4) How does my writing process work?

Every manuscript’s been different. Heck, each revision has been approached a different way. It’s kind of scary when you realize that a proven “routine” doesn’t work for the next manuscript, but hey, it keeps things interesting. The one thing that remains the same is where it all goes down.

 

MyWritingProcess

Where the magic happens! The only thing missing is my actual laptop. I’m giving the poor thing a breather for a few days.

Who’s up next?

I’m going against the tagging norm, but a group of awesome ladies are up next–and you can find all their answers in one place! Look for the post next week on the Revision Warriors blog.

Cheryl A. Ham

Hi! I’m Cheryl. I write YA Fantasy and am in love with all things SpecFic. Stories that combine speculative elements with lyrical prose blow my mind. Hello, Maggie Stiefvater, Laini Taylor, and Leigh Bardugo, I’m looking at you.

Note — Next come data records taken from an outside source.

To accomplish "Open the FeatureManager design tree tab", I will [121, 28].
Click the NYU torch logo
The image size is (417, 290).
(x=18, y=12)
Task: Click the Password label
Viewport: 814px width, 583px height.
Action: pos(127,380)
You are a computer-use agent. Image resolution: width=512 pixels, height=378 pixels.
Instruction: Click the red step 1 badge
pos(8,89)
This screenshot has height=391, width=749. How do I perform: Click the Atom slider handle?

Random facts: I’m a dog lover and have two fur babies, Zeke and Ollie. Coffee fuels my soul–chocolate soothes it. I hate the cold (read: New England winters), but holy crap do I love ALL THINGS Christmas. I love wine and martinis. I’m an audiobook addict, enthusiastic sleeper, and lover of warm weather, socks, and cozy blankets.

Diane Bohannan

Hi! I’m Diane and I absolutely love to write. I can’t imagine not doing it. In the last two years, I’ve gotten serious about writing, rolled up my sleeves, joined critique groups, and visited conferences to hone my craft. I’m hoping to query my YA fantasy next year! Some of my favorite craft books are Plot versus Character, Revision and Self-Editing for Publication, and The First 50 Pages. Books that make me fall in love with words even more are: Cinder, Shadow and Bone, The Maze Runner, and Divergent.

Marlana Antifit

Hello! I’m Marlana. My non-stop imagination concerned family and friends until I began jotting down my made-up worlds, added some pretend friends and called myself a writer. I read a vast variety of genres but for creating, I lean toward science fiction and fantasy for MG/YA.

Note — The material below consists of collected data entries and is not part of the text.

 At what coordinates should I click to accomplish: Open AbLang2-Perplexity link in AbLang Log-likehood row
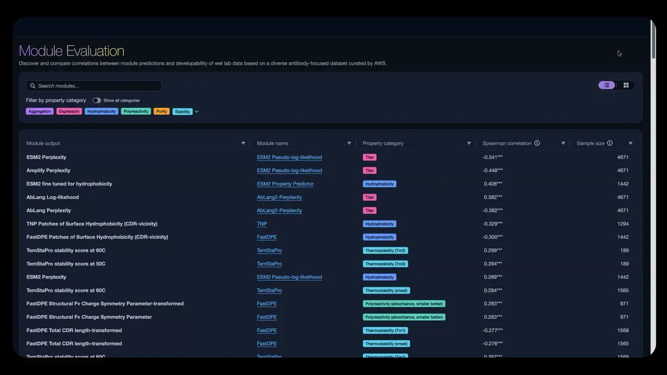279,197
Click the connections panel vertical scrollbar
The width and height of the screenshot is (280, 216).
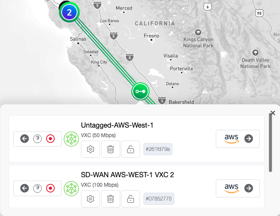point(271,143)
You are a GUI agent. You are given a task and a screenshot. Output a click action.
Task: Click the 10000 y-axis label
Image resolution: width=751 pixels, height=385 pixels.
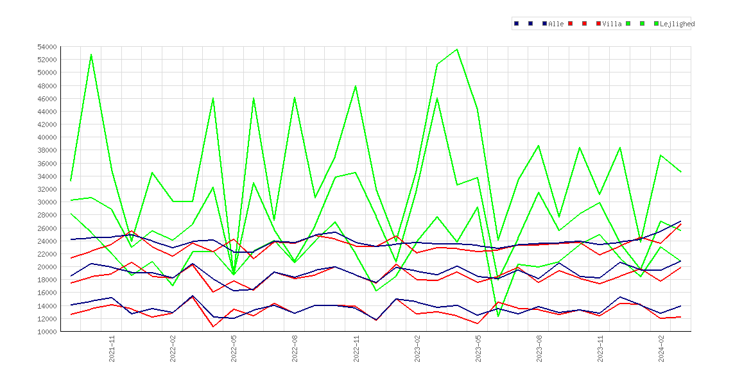[x=47, y=331]
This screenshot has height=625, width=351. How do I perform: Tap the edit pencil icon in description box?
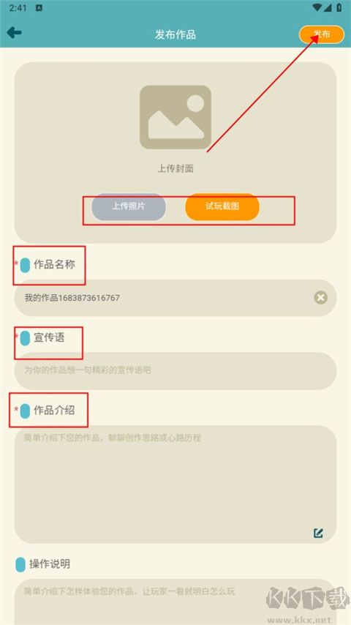[x=318, y=533]
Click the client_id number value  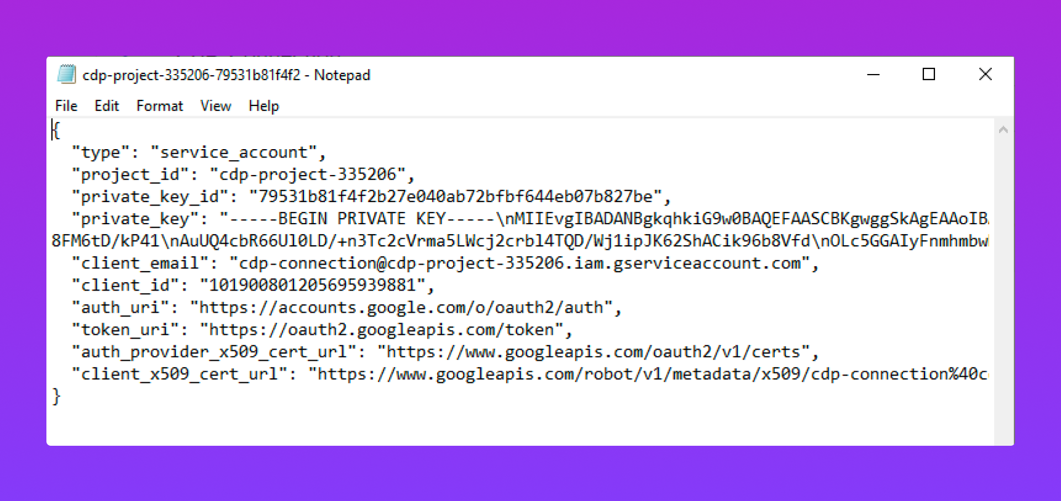pyautogui.click(x=312, y=285)
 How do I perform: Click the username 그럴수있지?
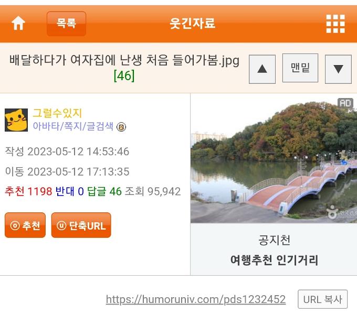tap(57, 113)
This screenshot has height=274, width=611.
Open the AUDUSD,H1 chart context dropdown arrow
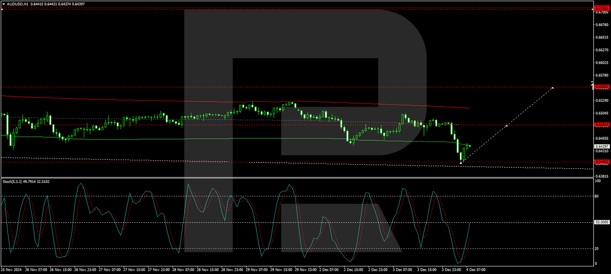pos(4,4)
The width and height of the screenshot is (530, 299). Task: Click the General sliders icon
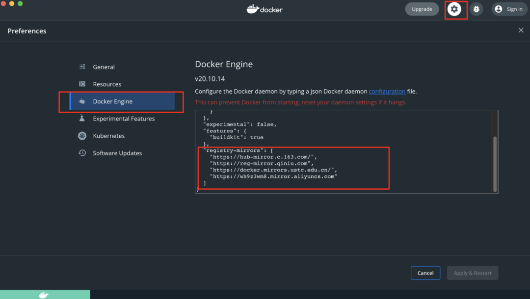coord(82,67)
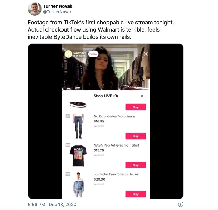Screen dimensions: 218x210
Task: Open Turner Novak's profile picture
Action: 35,9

I’m a member of the Society of Children Book Writers and Illustrators aka ScaBeeWee. My writing heroes include JK Rowling, Dan Brown, Sidney Sheldon, Robin Cook, Beth Revis, James Patterson, Veronica Roth, Suzanne Collins and Stephen King. I also find inspiration from movies and television. If you look up sci-fi geek, you just might see my picture.

Rina Heisel

Hello! I’m Rina. I write middle grade novels, and more often than not, something furry or fantastical works its way into way into my pages.  I’ve been crazy for middle grade since those early reading years, when books like To Kill a Mockingbird and Julie of the Wolves delivered whole new worlds right to my cozy reading couch. Books like Ender’s Game, Watership Down, and the ghost stories of Mary Downing Hahn and Betty Ren Wright were like rocket fuel to my imagination and made me want to write! I’m currently represented by the amazing Danielle M. Smith of Red Fox Literary and trying to make my publishing dreams a reality. I’m also a member of the Society of Children’s Book Writers and Illustrators.